Retype the passage of the RC plane launcher guide that begins at the words "catapult_letters" and ends after "L-Shape metal pieces.", keeping every word and mark unchanged.

(Extract to read)
##############################
How to build a launcher for a RC plane

Sometimes you need a runway for taking off but there is not any around or just your aircraft is too heavy for being launched by hand. in any case, what you need is an initial speed in your aircraft for taking off and this can be achieved by the simple solution of a launcher. Is this really a simple system? fortunately the answer is yes! The working principle is simple, it does not take more than five minutes to set up the launcher, and it can be easily transported by only one person.

Before going to a more detailed explanation I have summarized the building steps in the following video.

I will show you how to design a launcher for an airplane from 1Kg up to 4Kg, with a wingspan from 1m up to 3m. However, you can always scale up the launcher since the working principle is the same.

The materials can be found in a regular Do It Yourself store, the list is after the image:

catapult_letters

  • 1x Elastic Rope 3 / 5 meters (I will show you later how to choose it).
  • 1x Nylon Rope 2 meters.
  • 6x Metal rings, two of them have to be chained.
  • Self-driving screws and a couple of L-Shape metal pieces.
  • 2x Big tent pegs.
  • 2x Metal plates.
  • (A) 2x Elbow PVC 25.0 x 6.0 mm.
  • (B) 2x Elbow PVC 32.0 x 5.0 mm.
  • (C) 4x T-shape PVC 32.0 x 5.0 mm.
  • (D) 2x Tube PVC 32.0 x 3.0 x 1570.0 mm.
  • (E) 2x Tube PVC 29.0 x 1.9 x 1000.0 mm.
  • (F) 2x Tube PVC 32.0 x 3.0 x 555 mm.
  • (G) 2x Tube PVC 32.0 x 3.0 x 270 mm.
  • (H) 8x Tube PVC 32.0 x 2.0 x 100 mm.
  • (I) 4x Tube PVC 25.0 x 1.9 x 90mm (inside A and D in the above image).

Working principle: When you stretch out the elastic rope, you are adding potential energy to it. This energy will be transferred to the airplane as kinetic energy, so the airplane will gain velocity. The airplane needs velocity (airspeed) with respect to the air (remember that the velocity is a relative quantity) in order to to climb up. This is why you should always face the launcher against the wind. Depending on the angle of the wings with respect to the airspeed (angle of attack) the wings will generate a different force lifting up the plane.  You can adjust the initial angle of attack by modifying the height of the the T-shape tubes. The optimal angle of attack depends on many factors, for instance, for my low wing fighter I set it to about 15 degrees. The initial angle of attack can be calculated easily from the height of the launcher and Pythagoras theorem.
##############################
(Data section)
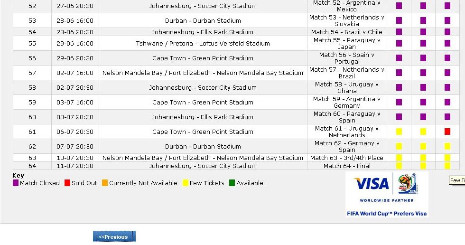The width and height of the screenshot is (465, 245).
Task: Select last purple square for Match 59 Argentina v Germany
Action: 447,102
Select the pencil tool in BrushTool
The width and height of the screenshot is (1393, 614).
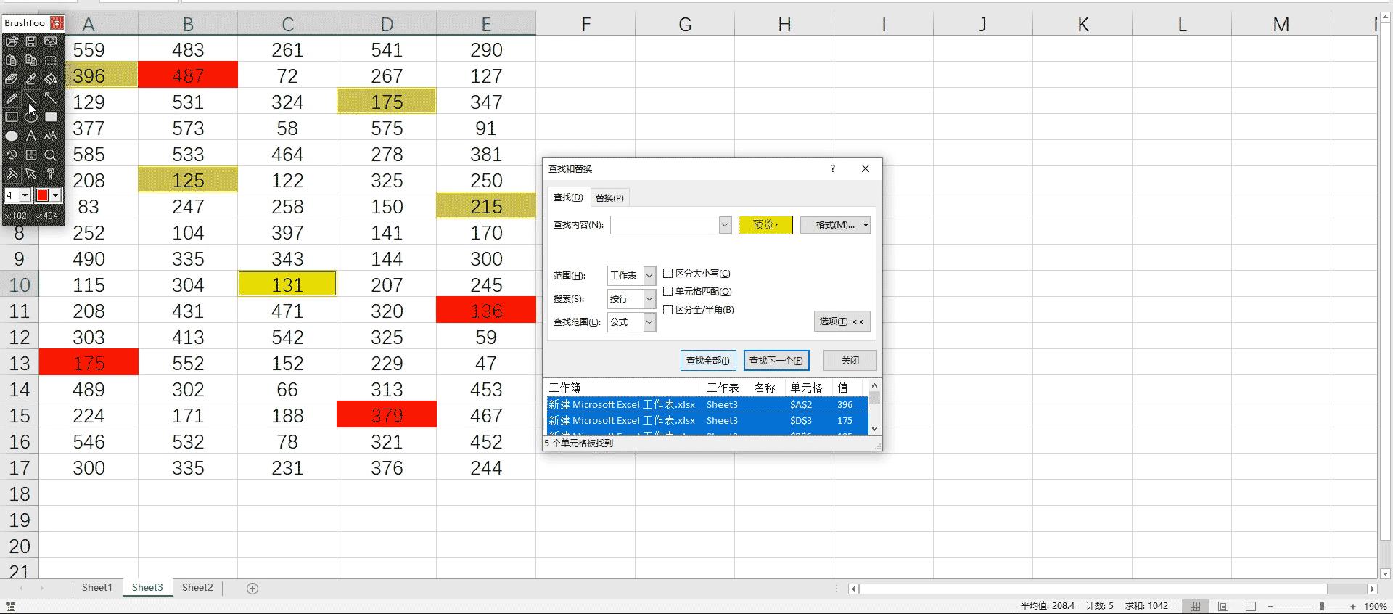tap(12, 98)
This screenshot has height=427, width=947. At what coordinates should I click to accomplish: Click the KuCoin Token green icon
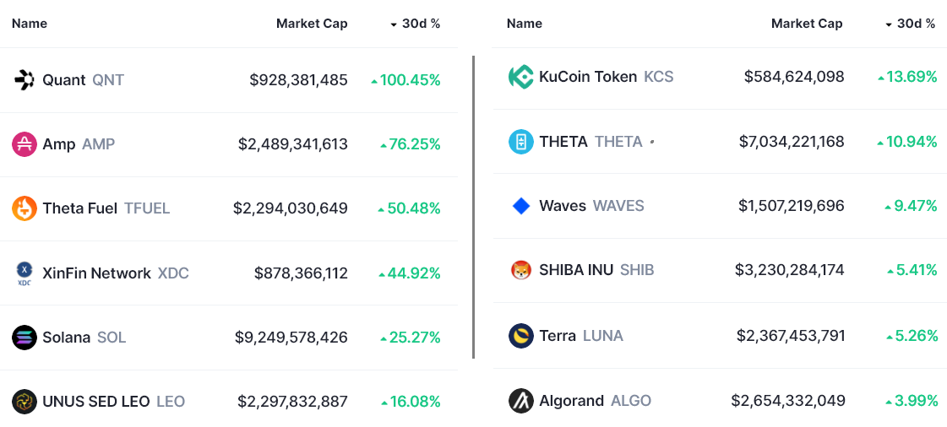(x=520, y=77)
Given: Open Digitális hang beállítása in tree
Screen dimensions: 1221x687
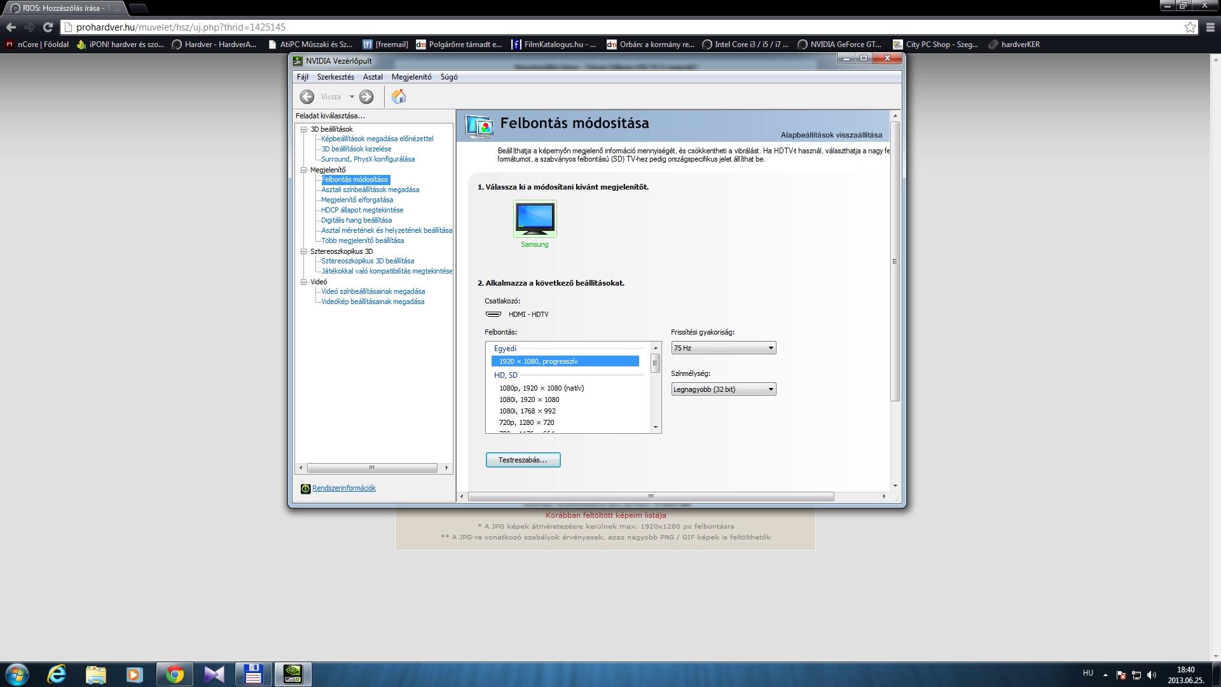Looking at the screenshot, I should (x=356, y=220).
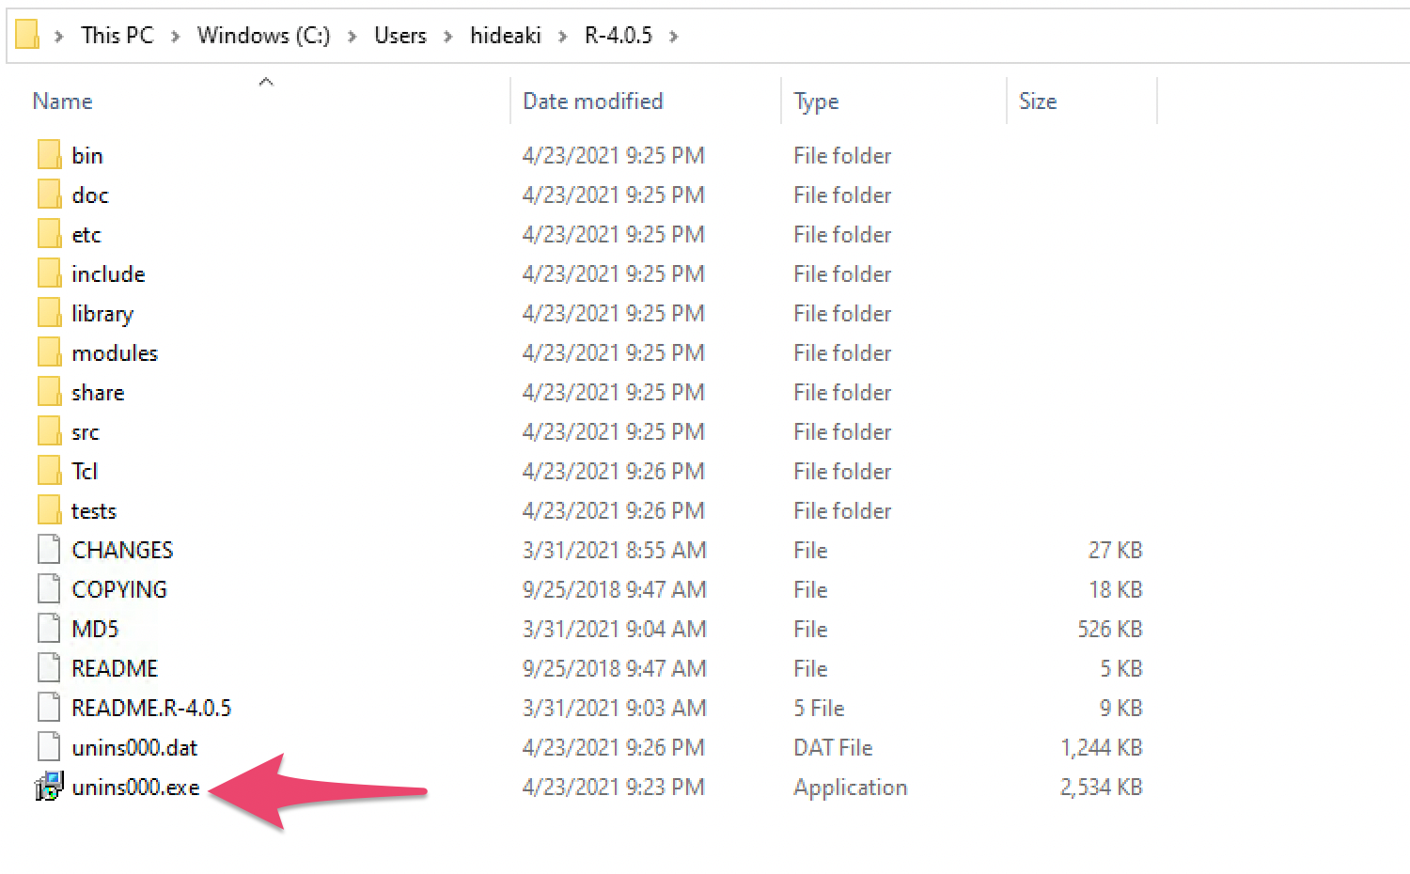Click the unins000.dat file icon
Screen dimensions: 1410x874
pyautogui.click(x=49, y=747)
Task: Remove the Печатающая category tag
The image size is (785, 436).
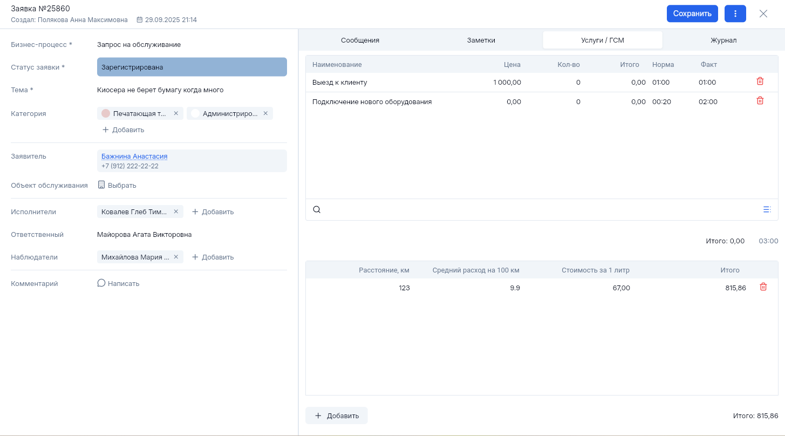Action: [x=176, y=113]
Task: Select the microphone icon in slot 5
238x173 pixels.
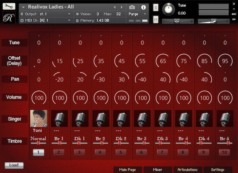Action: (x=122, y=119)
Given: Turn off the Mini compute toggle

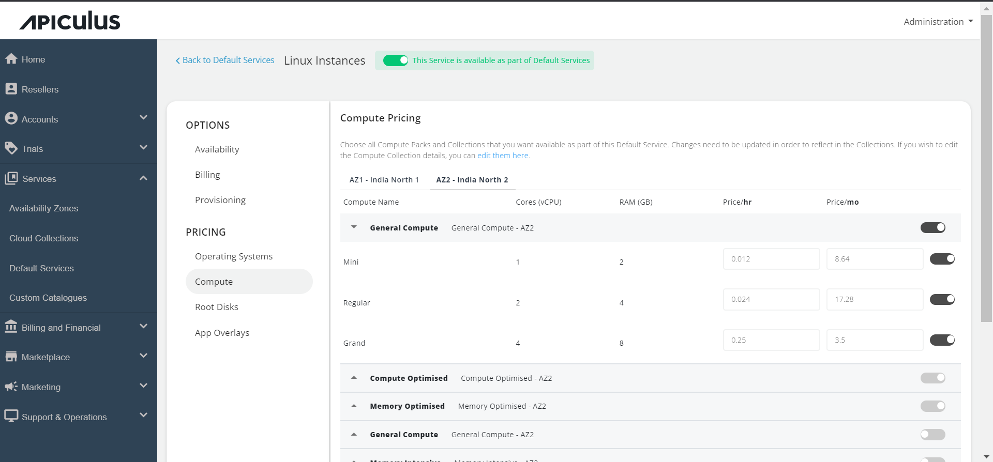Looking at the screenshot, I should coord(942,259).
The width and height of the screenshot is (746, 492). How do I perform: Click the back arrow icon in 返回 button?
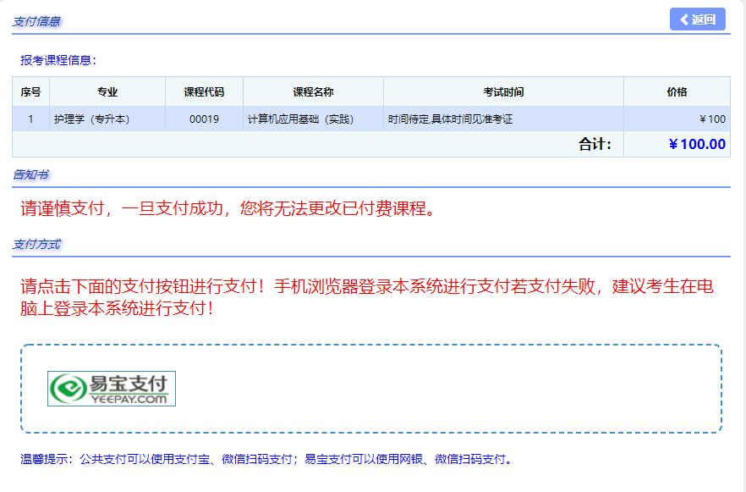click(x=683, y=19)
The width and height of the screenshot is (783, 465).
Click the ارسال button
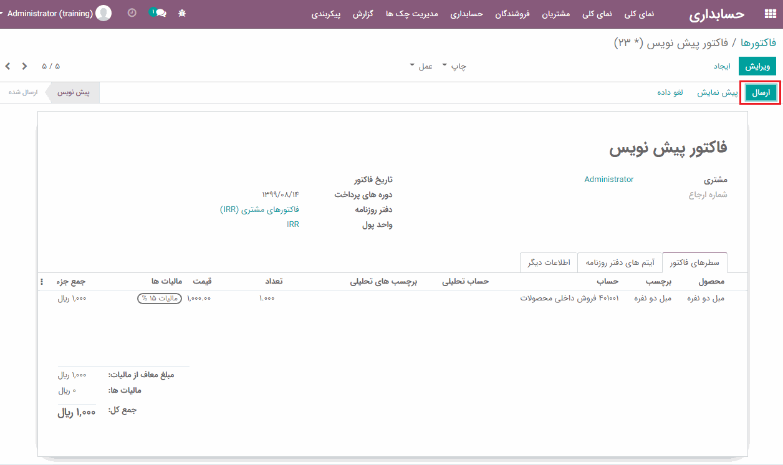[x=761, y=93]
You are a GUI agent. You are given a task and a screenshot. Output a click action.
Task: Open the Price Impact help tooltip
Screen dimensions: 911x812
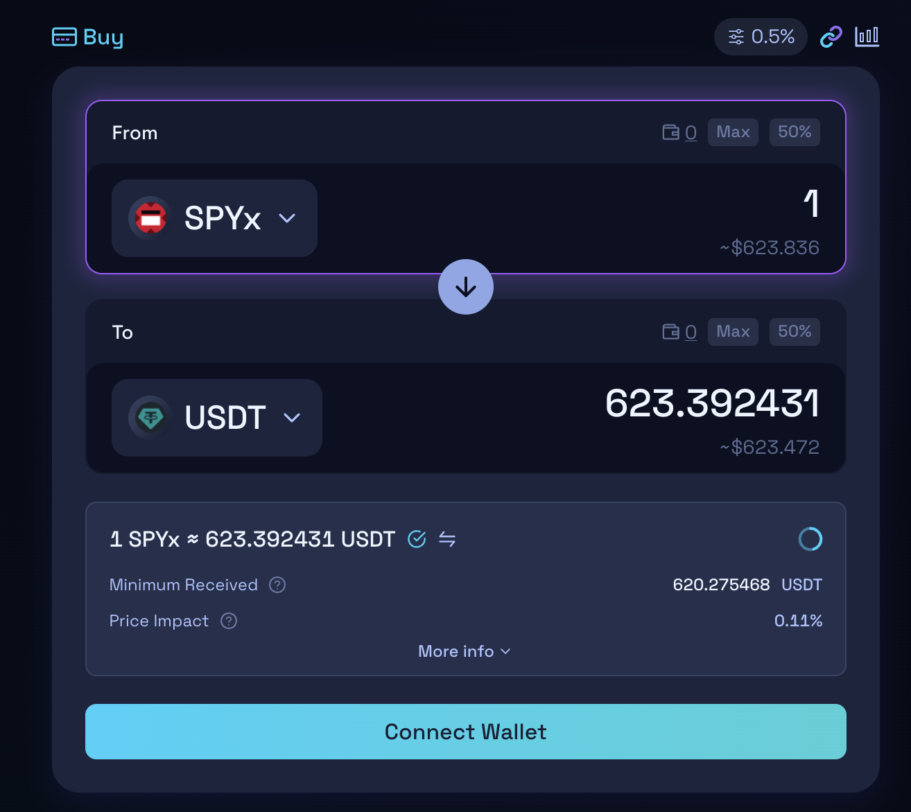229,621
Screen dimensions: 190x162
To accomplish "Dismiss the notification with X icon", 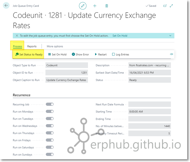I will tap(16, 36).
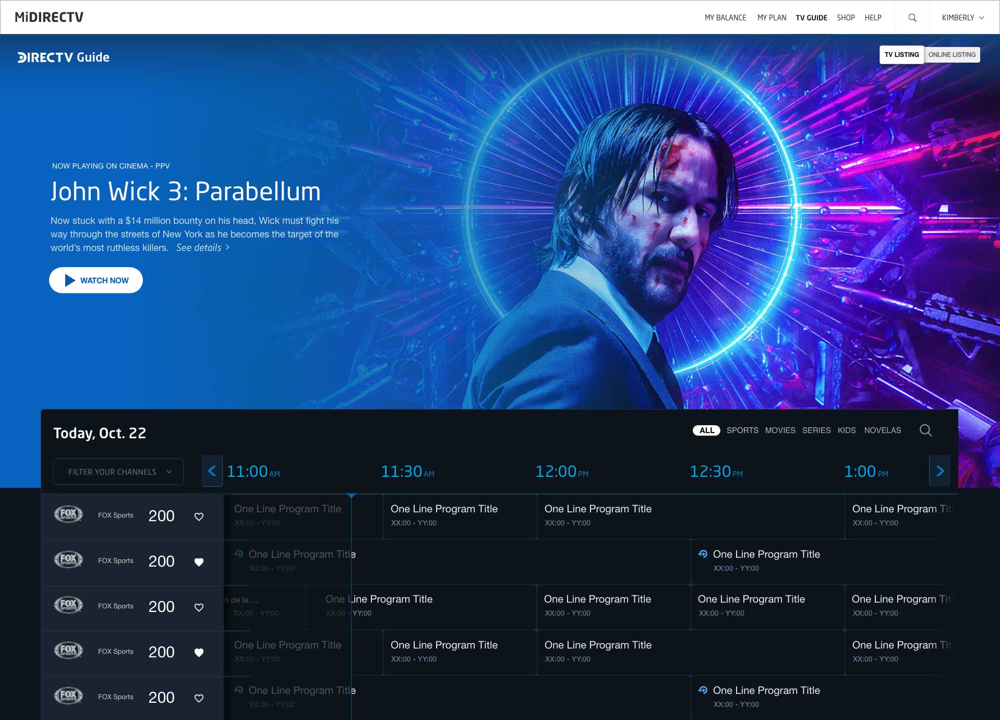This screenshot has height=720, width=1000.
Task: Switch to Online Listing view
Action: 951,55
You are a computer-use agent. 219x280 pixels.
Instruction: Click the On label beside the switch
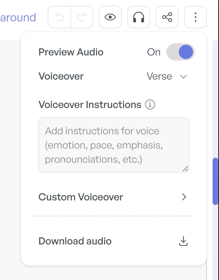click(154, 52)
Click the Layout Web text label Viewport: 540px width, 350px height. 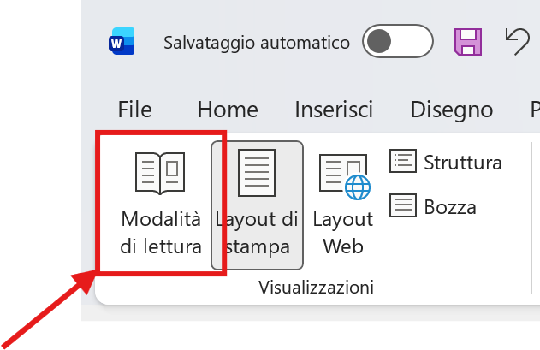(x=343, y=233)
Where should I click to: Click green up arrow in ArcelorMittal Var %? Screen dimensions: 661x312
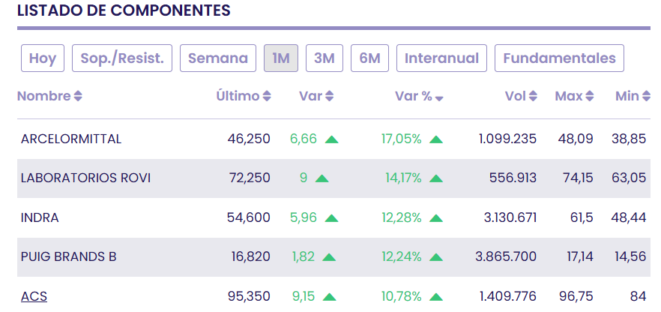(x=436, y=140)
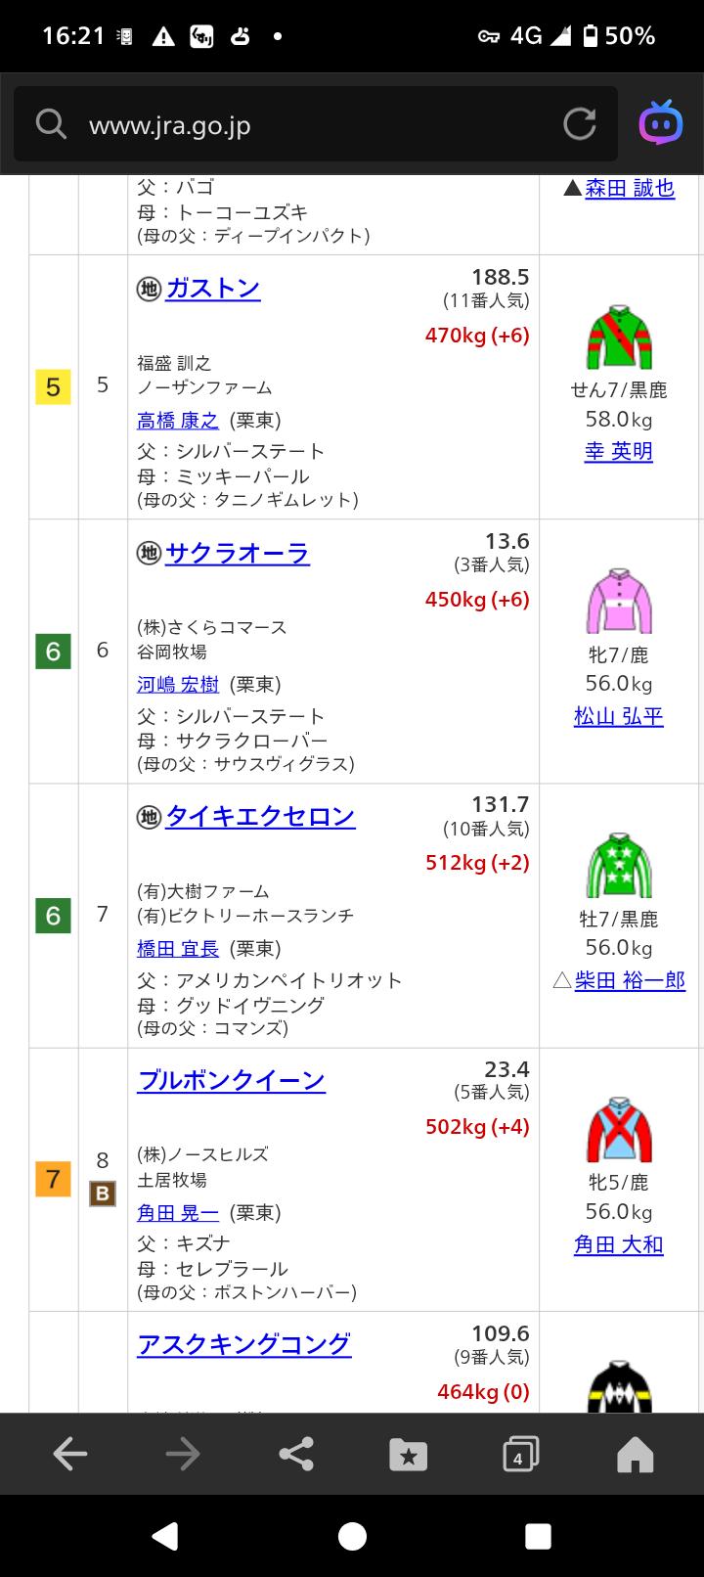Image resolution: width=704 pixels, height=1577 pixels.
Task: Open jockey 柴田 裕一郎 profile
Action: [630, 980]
##############################
(Reply to the exercise)
catapult_letters

  • 1x Elastic Rope 3 / 5 meters (I will show you later how to choose it).
  • 1x Nylon Rope 2 meters.
  • 6x Metal rings, two of them have to be chained.
  • Self-driving screws and a couple of L-Shape metal pieces.